Genome-wide enhancer-gene regulatory maps of liver reveal novel regulatory mechanisms underlying NAFLD pathogenesis

Affiliations

Genome-wide enhancer-gene regulatory maps of liver reveal novel regulatory mechanisms underlying NAFLD pathogenesis

Ruofan Li et al. BMC Genomics. .

Abstract

Introduction: Non-alcoholic fatty liver disease (NAFLD) represents the most widespread liver disease globally, ranging from non-alcoholic fatty liver (NAFL) and steatohepatitis (NASH) to fibrosis/cirrhosis, with potential progression to hepatocellular carcinoma (HCC). Genome-wide association studies (GWASs) have identified several single nucleotide polymorphisms (SNPs) associated with NAFLD. However, numerous GWAS signals associated with NAFLD locate in non-coding regions, posing a challenge for interpreting their functional annotation.

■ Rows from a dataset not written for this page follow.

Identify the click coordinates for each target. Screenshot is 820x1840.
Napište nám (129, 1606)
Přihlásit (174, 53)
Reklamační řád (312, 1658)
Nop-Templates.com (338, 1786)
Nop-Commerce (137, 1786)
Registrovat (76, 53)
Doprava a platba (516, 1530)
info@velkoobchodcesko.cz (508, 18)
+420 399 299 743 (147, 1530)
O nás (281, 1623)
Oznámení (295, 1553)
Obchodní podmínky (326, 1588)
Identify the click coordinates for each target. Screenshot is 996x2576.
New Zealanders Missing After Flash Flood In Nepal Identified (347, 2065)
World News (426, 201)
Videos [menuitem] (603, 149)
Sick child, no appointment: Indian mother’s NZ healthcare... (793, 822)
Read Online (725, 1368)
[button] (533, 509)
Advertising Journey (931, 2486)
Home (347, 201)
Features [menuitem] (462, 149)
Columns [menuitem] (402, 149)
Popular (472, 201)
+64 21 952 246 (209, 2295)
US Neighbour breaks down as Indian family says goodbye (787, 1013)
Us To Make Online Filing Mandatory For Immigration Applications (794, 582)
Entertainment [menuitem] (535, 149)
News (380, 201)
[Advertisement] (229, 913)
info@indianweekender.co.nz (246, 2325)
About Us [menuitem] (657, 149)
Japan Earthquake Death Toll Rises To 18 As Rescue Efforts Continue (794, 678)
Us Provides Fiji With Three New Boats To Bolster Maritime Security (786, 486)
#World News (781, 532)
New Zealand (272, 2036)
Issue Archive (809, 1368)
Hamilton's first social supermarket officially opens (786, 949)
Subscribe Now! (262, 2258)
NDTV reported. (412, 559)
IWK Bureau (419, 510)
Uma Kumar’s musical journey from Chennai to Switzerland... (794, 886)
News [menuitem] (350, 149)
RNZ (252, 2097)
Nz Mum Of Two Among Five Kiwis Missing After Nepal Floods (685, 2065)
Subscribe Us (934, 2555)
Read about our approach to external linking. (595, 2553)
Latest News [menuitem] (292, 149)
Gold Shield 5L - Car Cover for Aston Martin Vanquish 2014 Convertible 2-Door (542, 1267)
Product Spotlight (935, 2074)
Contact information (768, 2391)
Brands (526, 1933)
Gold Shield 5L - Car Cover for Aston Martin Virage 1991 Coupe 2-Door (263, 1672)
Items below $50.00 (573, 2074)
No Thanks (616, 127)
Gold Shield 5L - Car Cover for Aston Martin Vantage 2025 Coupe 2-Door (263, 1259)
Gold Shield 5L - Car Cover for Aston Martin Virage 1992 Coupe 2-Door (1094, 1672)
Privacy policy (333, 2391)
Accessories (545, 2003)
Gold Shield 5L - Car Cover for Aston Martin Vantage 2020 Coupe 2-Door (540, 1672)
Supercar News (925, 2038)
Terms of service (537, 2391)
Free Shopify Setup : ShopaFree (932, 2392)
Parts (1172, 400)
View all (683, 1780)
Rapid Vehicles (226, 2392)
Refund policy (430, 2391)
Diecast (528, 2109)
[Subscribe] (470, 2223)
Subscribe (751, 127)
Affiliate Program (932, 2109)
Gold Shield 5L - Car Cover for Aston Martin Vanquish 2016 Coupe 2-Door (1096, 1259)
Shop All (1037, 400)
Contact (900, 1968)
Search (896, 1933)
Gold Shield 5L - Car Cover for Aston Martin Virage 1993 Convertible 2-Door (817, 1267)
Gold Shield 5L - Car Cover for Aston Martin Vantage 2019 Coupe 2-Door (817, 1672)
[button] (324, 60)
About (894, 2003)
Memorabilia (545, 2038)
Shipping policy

Results: In this study, we utilized the Activity-by-Contact (ABC) model to construct the enhancer-gene maps of liver by integrating epigenomic data from 15 liver tissues and cell lines. We constructed the most comprehensive genome-wide regulatory maps of the liver, identifying 543,486 enhancer-gene connections, including 267,857 enhancers and 16,872 target genes. Enrichment analyses revealed that the ABC SNPs are significantly enriched in active chromatin regions and active chromatin state. By combining the ABC regulatory maps and NAFLD GWAS data, we systematically identified ABC SNPs associated with NAFLD risk. Through the functional annotations, such as pathway enrichment and drug-gene interaction analyses, we identified 6 genes (GGT1, ACTG1, SPP1, EPHA2, PROZ and SHMT1) as candidate NAFLD genes, with SHMT1 previously reported. Among the SNPs connected to the candidate genes, the ABC SNP rs2017869 (odds ratio [OR] for the C allele = 1.10, 95% CI = 1.04-1.16, P = 5.97 × 10- 4) had the highest ABC score. According to the ABC maps, rs2017869 links to GGT1, and several drugs targeting this gene, such as liothyronine, showed potential benefits to patients with NAFLD. Furthermore, we identified that another novel gene, EPHA2, may play a crucial role in NAFLD by regulating the GGT levels.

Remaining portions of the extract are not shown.